A . Namun dinyatakan hasan oleh syaikh al-Bani dalam shahih Adabul Mufrad (499) dan Silsilah Hadits Shahihah (829).

B . Dalam Sunan Abu Daud dan Misykatul Mashabih dari Abu Hurairah.

C . Dalam buku aslinya, penulis menyatakan bahwa hadits ini dari Ali bin Abu Thalib yang dikeluarkan Imam Nasa’i, namun setelah kami teliti ternyata kami temukan dalam sunan Abu Daud, sunan al-Baihaqi (2686) dan Miskatul Mashabih dari Abu Hurairah.

MANFAAT dan KEAJAIBAN MEMBACA SHOLAWAT


  1. Membaca shalawat sebagai bentuk realisasi ketaatan kepada perintah Allah Ta’ala.
  2. Mencontoh Allah dalam membaca shalawat.
  3. mencontoh para malaikat-Nya.
  4. Mendapat balasan sepuluh rahmah dari Allah setiap membaca sekali shalawat.
  5. Diangkat sepuluh derajat karena membaca sekali shalawat.
  6. Ditulis sepuluh kebaikan bagi yang membaca sekali shalawat.
  7. Dihapus sepuluh keburukan bagi yang membaca sekali shalawat.
  8. Menjadi sebab utama dikabulkan doa.
  9. Menjadi sebab meraih syafaat Nabi.
  10. Mendapat pengampunan dari Allah.
  11. Allah akan mencukupi hidupnya dari berbagai macam keluh kesah.
  12. Sebagai sebab dekatnya seorang hamba dengan Nabi Muhammad Shallallahu'alaihi wa sallam nanti pada hari kiamat.
  13. Shalawat bisa mengganti dan menduduki ibadah shadaqoh.

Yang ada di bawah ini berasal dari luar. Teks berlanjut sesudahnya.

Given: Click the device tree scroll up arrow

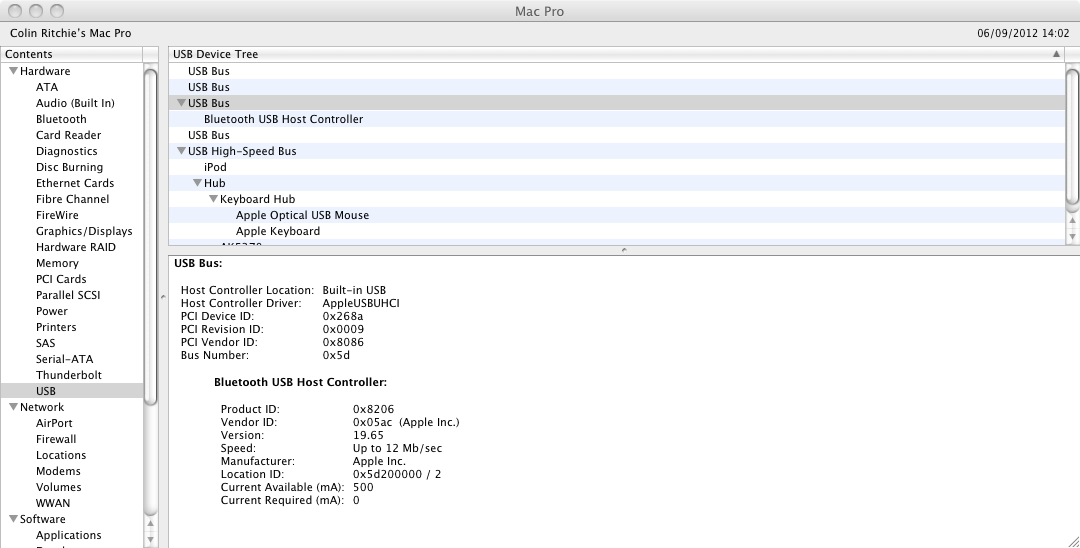Looking at the screenshot, I should click(x=1072, y=220).
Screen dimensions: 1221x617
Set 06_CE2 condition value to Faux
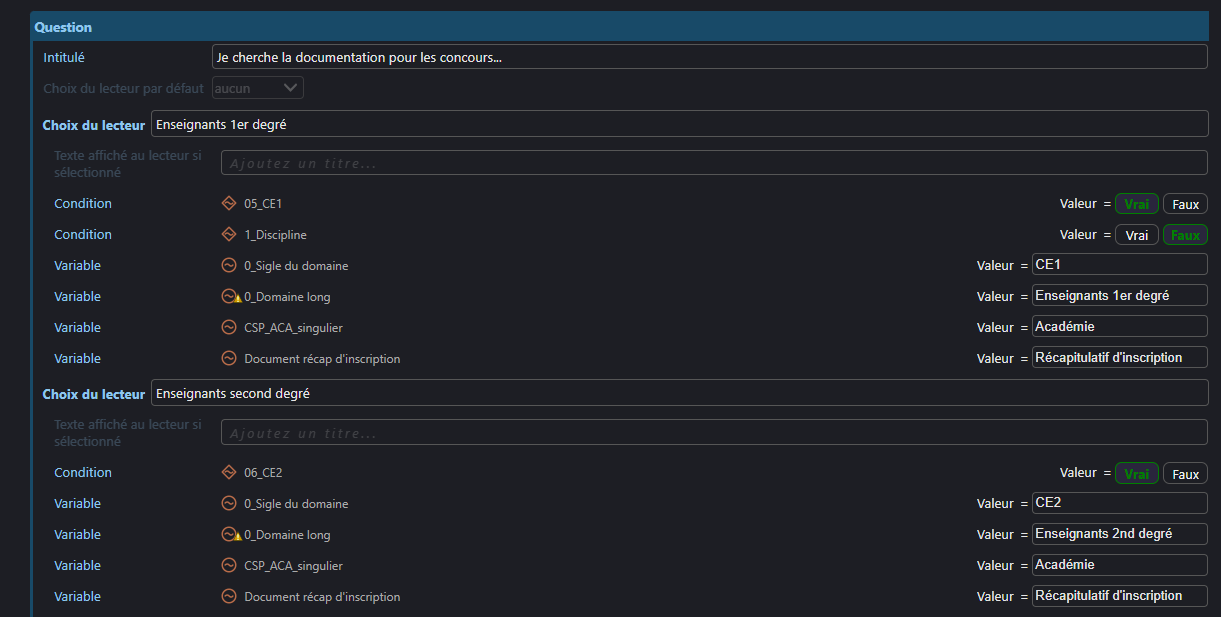pos(1185,474)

  14. Menjadi sebab terpenuhi berbagai macam hajat kebutuhan.
  15. Meraih shalawatnya Allah dan shalawatnya para malaikat atasnya.
  16. Menjadi sebab seseorang meraih kesucian dan kemuliaan.

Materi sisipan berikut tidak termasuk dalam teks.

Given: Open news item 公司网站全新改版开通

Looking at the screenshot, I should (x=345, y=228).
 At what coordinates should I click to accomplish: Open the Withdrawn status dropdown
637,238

  17. Orang yang gemar membaca shalawat akan mendapat kabar gembira sebelum matinya.
  18. Akan meraih keamanan dan keselamatan dari rintangan hari kiamat.
  19. Rasulullah Shallallahu'alaihi wa sallam akan menjawab shalawat dan salam kepada orang-orang yang membaca shalawat dan salam kepadanya.

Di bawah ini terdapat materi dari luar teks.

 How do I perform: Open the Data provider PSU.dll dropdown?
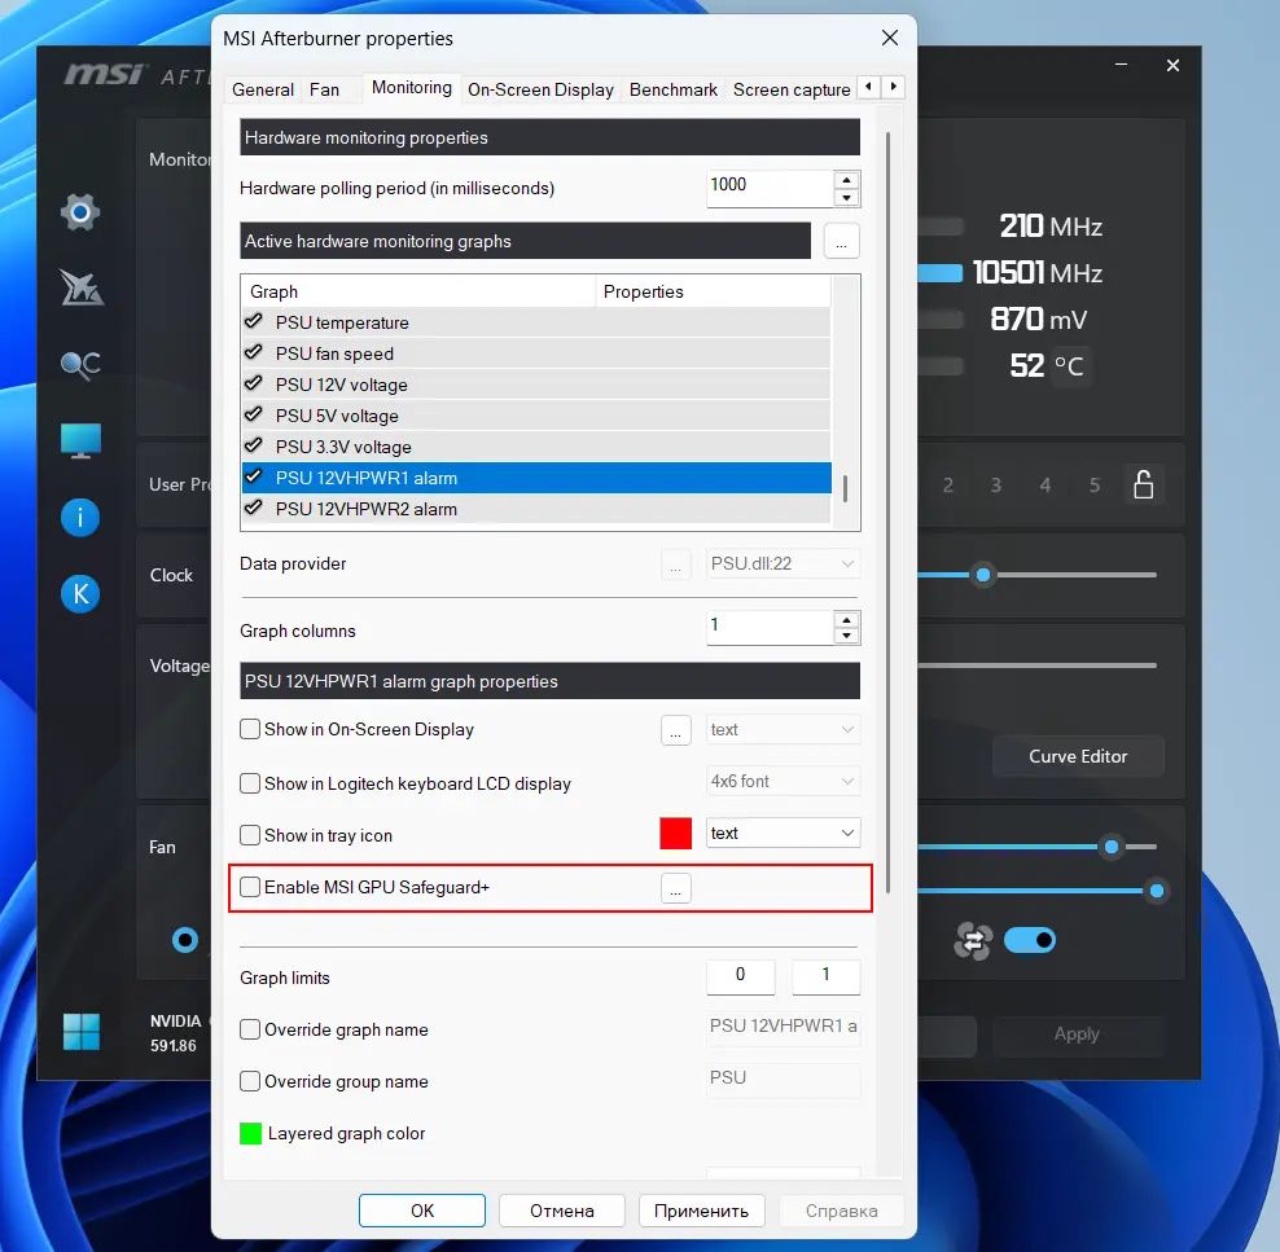(783, 564)
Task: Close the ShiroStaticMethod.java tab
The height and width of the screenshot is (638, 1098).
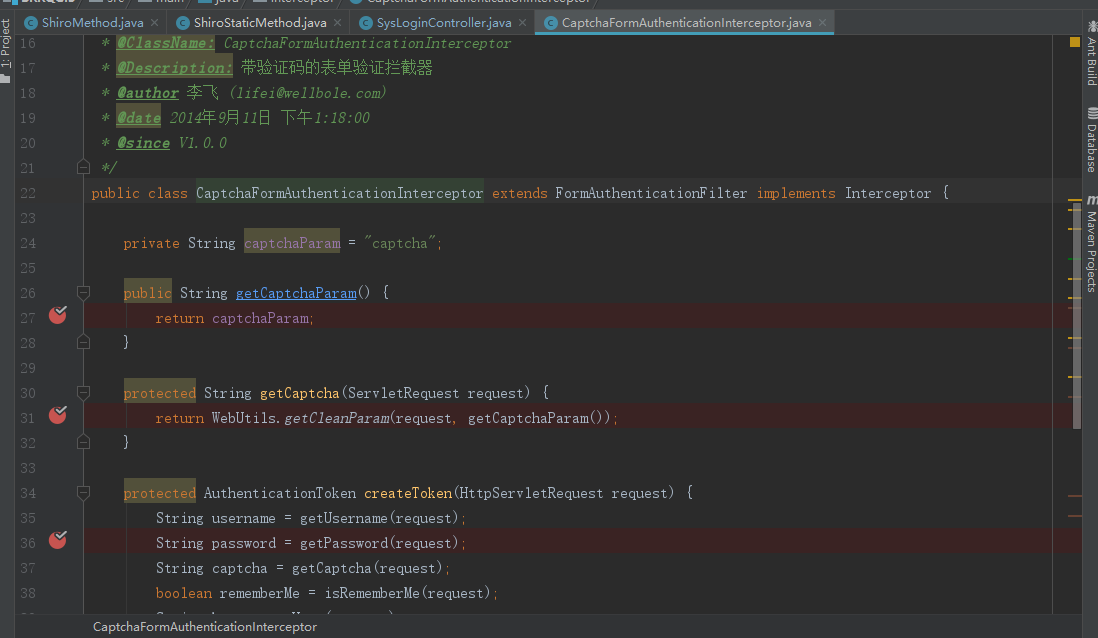Action: click(338, 22)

  20. Bisa membantu seorang hamba mengingatkan sesuatu yang terlupa.
  21. Menjadi sebab berkahnya suatu majlis agar tidak kembali pulang dalam keadaan merugi dan cacat.
  22. Membaca shalawat mampu mengusir dan melenyapkan kemiskinan.
  23. Membaca shalawat mampu menghilangkan penyakit bakhil dari seorang hamba.
  24. Menjadi selamatnya seorang hamba dari doanya Rasulullah Shallallahu'alaihi wa sallam yang buruk, karena beliau mendoakan celaka bagi yang mendengar nama disebut tidak membaca shalawat.
  25. Membaca shalawat menjadi jalan menuju sorga.
  26. Selamat dari busuknya majlis karena membaca shalawat.
  27. Membaca shalawat menjadi penyempurna bagi pembicaraan pada saat berkhutbah.
  28. Menjadi sebab sempurnanya cahaya seorang hamba pada saat meniti titian.
  29. Membaca shalawat akan mengeluarkan seseorang dari sifat kasar dan keras kepala.
  30. Menjadi sebab langgengnya pujian Allah atasnya.
  31. Mendatangkan keberkahan kepada orang yang membaca shalawat.
  32. Orang yang membaca shalawat akan meraih rahmat dari Allah.
  33. Sebagai bukti cinta Rasulullah Shallallahu'alaihi wa sallam secara abadi.
  34. Rasulullah Shallallahu'alaihi wa sallam akan selalu mencintai orang yang membaca shalawat.
  35. Menjadi sebab seorang hamba meraih hidayah.
  36. Nama orang yang membaca shalawat akan disampaikan kepada Nabi Shallallahu'alaihi wa sallamMenjadi sebab teguhnya kaki pada saat meniti titian.
  37. Dengan membaca shalawat berarti seseorang telah menunaikan haknya Nabi Muhammad Shallallahu'alaihi wa sallam atasnya.
  38. Mengandung dzikir dan syukur kepada Allah.
  39. Shalawat adalah doa karena dengan membaca shalawat berarti telah memuji khalilullah dan kekasih-Nya.
  40. Dengan itu berarti telah mendoakan baik untuknya.